Don’t know how high-powered committees think, but some of these poets deserve the honour, surely.
Sandipan Deb Sandipan Deb | 08 Dec, 2009
Don’t know how high-powered committees think, but some of these poets deserve the honour, surely.
The Nobel Prize for Literature has always been a rather strange award, its selection criteria often incomprehensible, many of its awardees long forgotten. Consider the first three Prizes ever: Sully Prudhomme in 1901, Theodor Mommsen in 1902, and Bjornstjerne Bjornson in 1903. Who were these people? What did they write? But forget posterity. In 2008, the Prize went to Jean-Marie Gustave Le Clezio of France, and even the Alliance Francaise library in Delhi did not have a single copy of any book of his!
And, of course, there have been the omissions. While Prudhomme, Mommsen and Bjornson were delivering their acceptance speeches, Tolstoy and Mark Twain were still alive! Graham Greene never got the Nobel, the rumoured reason being either his friendship with Fidel Castro, or an affair he allegedly had with the wife of a member of the Royal Swedish Academy. Boris Pasternak and Alexander Solzhenitsyn could well have been awarded for reasons more political than literary, because of their dissident status in Soviet Russia.
I believe—and I say this in all seriousness—that there are many poets that the Nobel committee has overlooked steadfastly over the decades; indeed, it may never have struck the committee that these poets should even be considered. In fact, they have never been on the radar for any literary prize, as far as I know. This is because these poets sing. I am talking of the poets of popular music.

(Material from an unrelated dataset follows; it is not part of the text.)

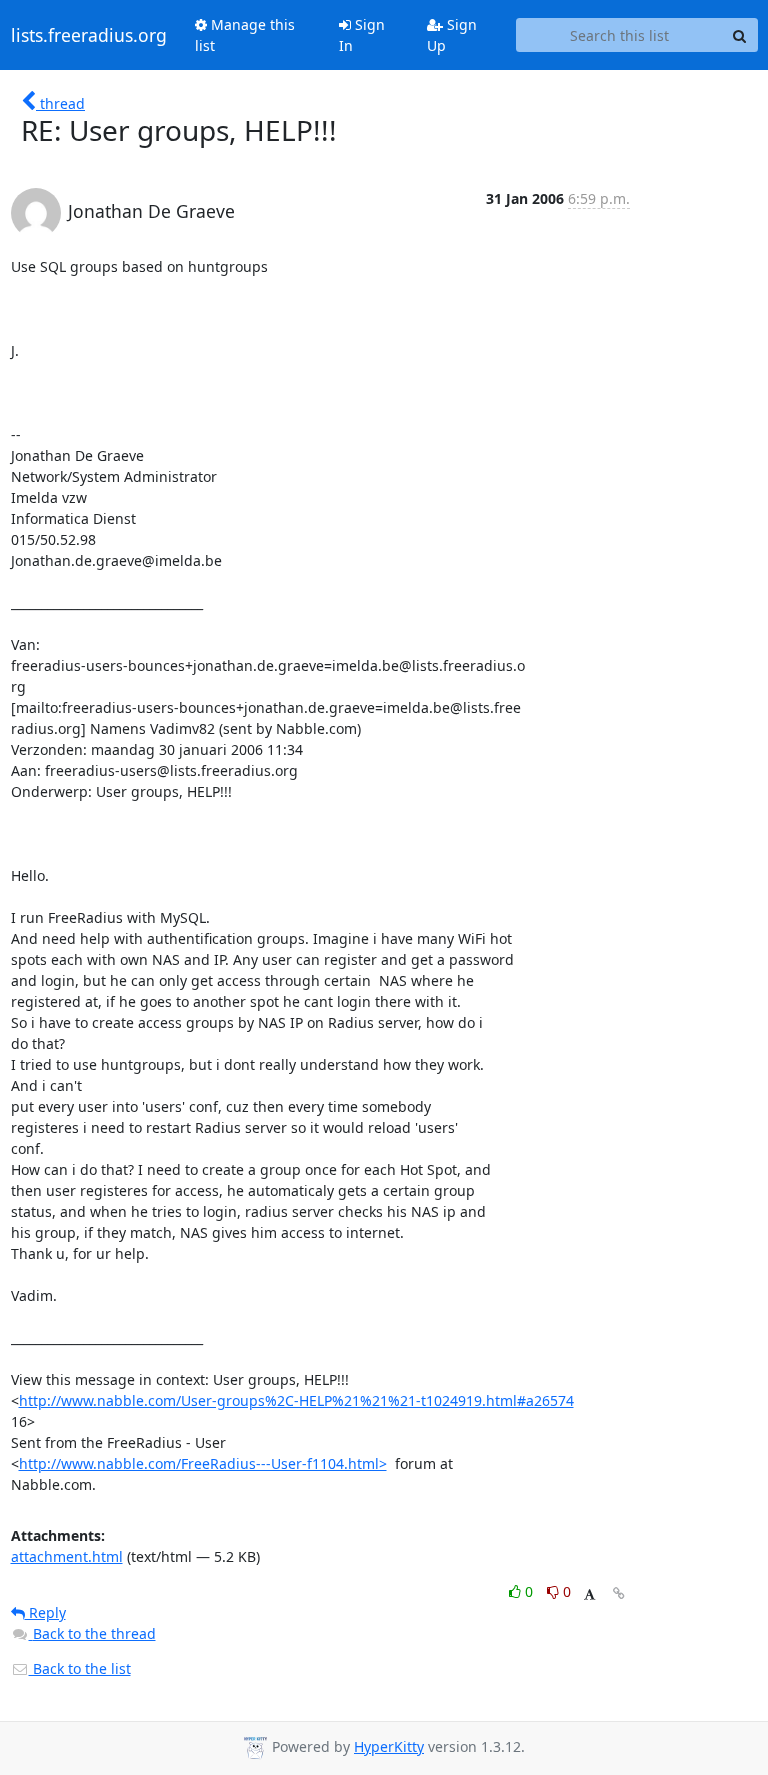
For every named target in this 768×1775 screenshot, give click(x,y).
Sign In (362, 35)
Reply (45, 1612)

Bob Dylan is perhaps the only singer who has been recognised widely as a poet, so I won’t go into that. All of us know at least a couple of lines from Blowin’ in the Wind, or The Times They Are a Changin’ or A Hard Rain. But I am hardly an expert on Dylan, so I’d rather talk about bands that are much less famous for the literary quality of their lyrics.
‘So you run and you run to catch up with the sun, but it’s sinking/ Racing around to come up behind you again/ The sun is the same in a relative way, but you’re older/ Shorter of breath and one day closer to death.’
I may be a complete clod on such matters, but I can’t help thinking that this is poetry, it affects me: both the thought and the imaginative wordsmithery.
‘The lunatic is in my head/ The lunatic is in my head/ You raise the blade, you make the change/ You re-arrange me ‘till I’m sane/ You lock the door/ And throw away the key/ There’s someone in my head but it’s not me.’
Bloody powerful stuff, as far as I am concerned: a mighty scary study of mental degeneration and society’s response to it. Both are from the album Dark Side of the Moon by Pink Floyd.
About 20 years ago, Ian Anderson of the band Jethro Tull dismayed many Indian fans by revealing that his epic, Thick as a Brick, was a joke. A lot of bands were releasing pseudo-intellectual theme albums, and Tull just meant to parody the concept. The hall was filled with fans who, clearly, had worn their hair and beards long and unkempt for years just to look the way their idol appeared on album covers. First, Anderson turned out to look more like a country squire with a neatly-trimmed beard and hair. Then this? There must have been a stampede in Delhi’s barber shops that evening.
But then, who could have ever guessed? This is how the song begins: ‘Really don’t mind if you sit this one out/ My words but a whisper your deafness a shout/ I may make you feel but I can’t make you think/ Your sperm’s in the gutter your love’s in the sink/ So you ride yourselves over the fields and you make all your animal deals and/ Your wise men don’t know how it feels to be thick as a brick.’ As poetry, whatever the intent of the songwriter was, Thick as a Brick can hold its own against anything.
Okay, so I am a bit of a clod, but I would any day prefer the works of Tull or The Beatles to those of Carl Gustaf Verner von Heidenstam (1916), God bless his soul.